[Dataset rows]
━━━━━━━━━━━━━━━━

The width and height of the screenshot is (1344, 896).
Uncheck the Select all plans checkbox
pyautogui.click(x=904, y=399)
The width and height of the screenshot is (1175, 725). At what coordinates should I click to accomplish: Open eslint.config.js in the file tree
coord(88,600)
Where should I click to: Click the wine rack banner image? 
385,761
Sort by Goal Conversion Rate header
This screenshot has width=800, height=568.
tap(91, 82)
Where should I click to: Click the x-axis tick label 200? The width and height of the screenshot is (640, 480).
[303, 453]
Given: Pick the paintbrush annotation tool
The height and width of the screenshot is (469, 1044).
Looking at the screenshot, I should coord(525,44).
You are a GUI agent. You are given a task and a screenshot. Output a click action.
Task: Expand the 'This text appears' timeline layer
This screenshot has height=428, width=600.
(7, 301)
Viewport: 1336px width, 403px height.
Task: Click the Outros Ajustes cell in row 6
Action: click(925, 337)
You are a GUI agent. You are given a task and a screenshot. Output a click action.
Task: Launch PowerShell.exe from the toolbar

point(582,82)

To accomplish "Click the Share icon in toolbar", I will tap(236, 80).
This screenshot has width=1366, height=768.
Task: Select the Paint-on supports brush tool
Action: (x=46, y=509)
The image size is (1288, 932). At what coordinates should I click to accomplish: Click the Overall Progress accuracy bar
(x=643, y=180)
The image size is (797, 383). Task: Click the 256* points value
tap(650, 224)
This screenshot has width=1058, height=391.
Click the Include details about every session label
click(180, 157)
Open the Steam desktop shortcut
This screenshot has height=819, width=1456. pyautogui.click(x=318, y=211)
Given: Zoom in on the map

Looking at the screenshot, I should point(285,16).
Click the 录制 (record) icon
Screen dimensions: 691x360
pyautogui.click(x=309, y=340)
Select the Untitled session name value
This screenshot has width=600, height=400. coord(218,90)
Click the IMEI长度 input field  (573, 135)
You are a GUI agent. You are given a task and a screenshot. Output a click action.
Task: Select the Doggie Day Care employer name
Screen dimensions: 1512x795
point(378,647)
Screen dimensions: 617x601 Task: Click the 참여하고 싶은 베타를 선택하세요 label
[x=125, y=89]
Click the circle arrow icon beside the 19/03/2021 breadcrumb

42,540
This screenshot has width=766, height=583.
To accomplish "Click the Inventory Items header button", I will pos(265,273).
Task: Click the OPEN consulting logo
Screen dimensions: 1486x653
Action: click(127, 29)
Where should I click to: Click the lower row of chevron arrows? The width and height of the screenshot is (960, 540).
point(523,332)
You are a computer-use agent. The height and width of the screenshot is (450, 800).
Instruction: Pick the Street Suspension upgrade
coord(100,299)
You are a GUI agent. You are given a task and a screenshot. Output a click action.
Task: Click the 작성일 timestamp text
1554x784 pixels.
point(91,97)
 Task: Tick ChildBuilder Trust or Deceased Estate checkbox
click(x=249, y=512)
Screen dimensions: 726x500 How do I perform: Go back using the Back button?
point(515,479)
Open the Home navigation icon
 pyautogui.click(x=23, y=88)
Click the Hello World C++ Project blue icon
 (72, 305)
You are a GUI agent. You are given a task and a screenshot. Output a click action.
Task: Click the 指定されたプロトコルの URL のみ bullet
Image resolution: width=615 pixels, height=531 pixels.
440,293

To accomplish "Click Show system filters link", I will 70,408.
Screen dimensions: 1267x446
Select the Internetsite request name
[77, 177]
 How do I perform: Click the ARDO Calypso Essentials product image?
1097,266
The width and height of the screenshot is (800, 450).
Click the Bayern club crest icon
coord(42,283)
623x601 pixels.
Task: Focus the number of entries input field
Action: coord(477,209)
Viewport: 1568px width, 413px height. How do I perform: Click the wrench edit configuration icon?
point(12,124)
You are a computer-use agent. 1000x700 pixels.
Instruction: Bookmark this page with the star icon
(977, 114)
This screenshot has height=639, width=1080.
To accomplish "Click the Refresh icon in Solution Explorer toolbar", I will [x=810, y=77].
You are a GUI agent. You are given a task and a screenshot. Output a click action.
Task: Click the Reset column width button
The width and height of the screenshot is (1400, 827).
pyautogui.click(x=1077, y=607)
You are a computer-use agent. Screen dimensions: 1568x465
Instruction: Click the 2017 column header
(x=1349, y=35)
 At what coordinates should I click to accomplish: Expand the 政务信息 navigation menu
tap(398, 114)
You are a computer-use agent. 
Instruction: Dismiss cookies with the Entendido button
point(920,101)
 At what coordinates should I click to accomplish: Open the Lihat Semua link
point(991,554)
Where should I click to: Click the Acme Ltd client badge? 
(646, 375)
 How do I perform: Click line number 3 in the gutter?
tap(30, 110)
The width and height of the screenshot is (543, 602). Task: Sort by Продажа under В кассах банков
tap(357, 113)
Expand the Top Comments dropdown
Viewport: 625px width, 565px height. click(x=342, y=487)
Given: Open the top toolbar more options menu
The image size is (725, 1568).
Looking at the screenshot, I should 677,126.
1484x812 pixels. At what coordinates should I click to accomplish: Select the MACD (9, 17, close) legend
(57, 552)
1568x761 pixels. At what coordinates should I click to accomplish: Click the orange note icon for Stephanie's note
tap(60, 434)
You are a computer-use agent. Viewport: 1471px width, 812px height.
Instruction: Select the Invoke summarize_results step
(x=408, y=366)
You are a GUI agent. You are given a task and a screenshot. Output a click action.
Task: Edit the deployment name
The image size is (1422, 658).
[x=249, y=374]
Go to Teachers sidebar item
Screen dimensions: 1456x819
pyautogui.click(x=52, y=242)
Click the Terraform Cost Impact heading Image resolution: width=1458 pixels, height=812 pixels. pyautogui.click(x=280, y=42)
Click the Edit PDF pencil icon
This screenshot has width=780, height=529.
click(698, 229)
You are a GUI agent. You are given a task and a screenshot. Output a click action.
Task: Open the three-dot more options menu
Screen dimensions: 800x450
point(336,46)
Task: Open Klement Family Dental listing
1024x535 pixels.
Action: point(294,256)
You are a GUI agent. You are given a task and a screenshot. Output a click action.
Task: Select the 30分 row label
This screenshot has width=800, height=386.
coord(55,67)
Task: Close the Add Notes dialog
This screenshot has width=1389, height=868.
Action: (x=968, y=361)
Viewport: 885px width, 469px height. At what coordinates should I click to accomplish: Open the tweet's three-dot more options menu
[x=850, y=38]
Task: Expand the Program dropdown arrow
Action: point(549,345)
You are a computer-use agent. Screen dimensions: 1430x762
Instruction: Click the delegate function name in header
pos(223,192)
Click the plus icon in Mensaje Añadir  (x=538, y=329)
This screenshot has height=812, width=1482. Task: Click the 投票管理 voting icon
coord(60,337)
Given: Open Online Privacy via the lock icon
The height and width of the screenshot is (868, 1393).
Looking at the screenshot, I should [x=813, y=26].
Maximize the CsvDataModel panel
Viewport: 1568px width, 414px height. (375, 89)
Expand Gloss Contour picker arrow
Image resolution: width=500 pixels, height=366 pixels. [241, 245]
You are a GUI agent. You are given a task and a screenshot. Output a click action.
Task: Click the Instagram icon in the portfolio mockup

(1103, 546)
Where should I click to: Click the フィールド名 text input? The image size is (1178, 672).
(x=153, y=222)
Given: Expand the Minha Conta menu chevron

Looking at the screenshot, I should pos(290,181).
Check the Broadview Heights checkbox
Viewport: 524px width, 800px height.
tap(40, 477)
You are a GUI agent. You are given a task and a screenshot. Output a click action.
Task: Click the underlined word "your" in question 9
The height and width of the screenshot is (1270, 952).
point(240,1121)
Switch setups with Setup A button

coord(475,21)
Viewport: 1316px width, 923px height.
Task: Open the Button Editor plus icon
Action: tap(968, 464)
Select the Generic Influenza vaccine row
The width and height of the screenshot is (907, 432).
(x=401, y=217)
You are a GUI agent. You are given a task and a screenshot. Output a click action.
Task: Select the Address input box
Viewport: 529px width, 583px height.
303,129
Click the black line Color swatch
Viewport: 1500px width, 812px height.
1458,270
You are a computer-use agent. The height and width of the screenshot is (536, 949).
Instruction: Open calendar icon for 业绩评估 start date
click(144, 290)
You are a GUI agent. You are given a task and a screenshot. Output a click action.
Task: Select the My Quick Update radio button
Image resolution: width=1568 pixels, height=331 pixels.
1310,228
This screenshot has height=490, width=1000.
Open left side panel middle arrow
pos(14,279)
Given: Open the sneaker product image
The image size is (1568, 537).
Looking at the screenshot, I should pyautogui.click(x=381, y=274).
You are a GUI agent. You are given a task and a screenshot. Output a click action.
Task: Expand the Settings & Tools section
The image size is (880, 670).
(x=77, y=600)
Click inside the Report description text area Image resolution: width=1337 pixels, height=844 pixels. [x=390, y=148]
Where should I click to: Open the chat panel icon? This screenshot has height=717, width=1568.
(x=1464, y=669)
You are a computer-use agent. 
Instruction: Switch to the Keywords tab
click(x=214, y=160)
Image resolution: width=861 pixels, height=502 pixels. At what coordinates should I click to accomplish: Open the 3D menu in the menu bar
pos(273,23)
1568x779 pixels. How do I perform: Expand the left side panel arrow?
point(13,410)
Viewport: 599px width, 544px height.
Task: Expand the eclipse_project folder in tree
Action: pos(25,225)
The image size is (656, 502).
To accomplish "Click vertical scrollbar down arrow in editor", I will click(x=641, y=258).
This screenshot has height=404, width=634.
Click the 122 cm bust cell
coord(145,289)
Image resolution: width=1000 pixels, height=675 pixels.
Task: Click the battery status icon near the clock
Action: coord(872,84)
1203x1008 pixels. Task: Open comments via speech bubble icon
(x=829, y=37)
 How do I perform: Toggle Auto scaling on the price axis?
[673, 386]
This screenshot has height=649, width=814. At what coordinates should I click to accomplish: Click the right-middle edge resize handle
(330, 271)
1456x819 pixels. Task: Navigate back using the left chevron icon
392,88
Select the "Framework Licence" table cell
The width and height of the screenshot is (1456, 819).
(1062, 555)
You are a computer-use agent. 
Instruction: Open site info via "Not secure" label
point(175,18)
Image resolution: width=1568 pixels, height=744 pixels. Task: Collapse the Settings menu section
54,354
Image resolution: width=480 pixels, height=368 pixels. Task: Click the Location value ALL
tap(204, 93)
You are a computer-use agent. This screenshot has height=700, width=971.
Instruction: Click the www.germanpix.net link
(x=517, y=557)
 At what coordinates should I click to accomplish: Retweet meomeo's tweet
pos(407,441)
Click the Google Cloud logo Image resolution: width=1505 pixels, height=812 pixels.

━━━━━━━━━━━━━━━━

-- Written exercise --
Reproduce the rows verbatim, beginning with the line that contains "How do I perform: Toggle" and continuing through the line that contains "(1062, 555)", with both of those lines included.

-- The output --
 How do I perform: Toggle Auto scaling on the price axis?
[673, 386]
This screenshot has height=649, width=814. At what coordinates should I click to accomplish: Click the right-middle edge resize handle
(330, 271)
1456x819 pixels. Task: Navigate back using the left chevron icon
392,88
Select the "Framework Licence" table cell
The width and height of the screenshot is (1456, 819).
(1062, 555)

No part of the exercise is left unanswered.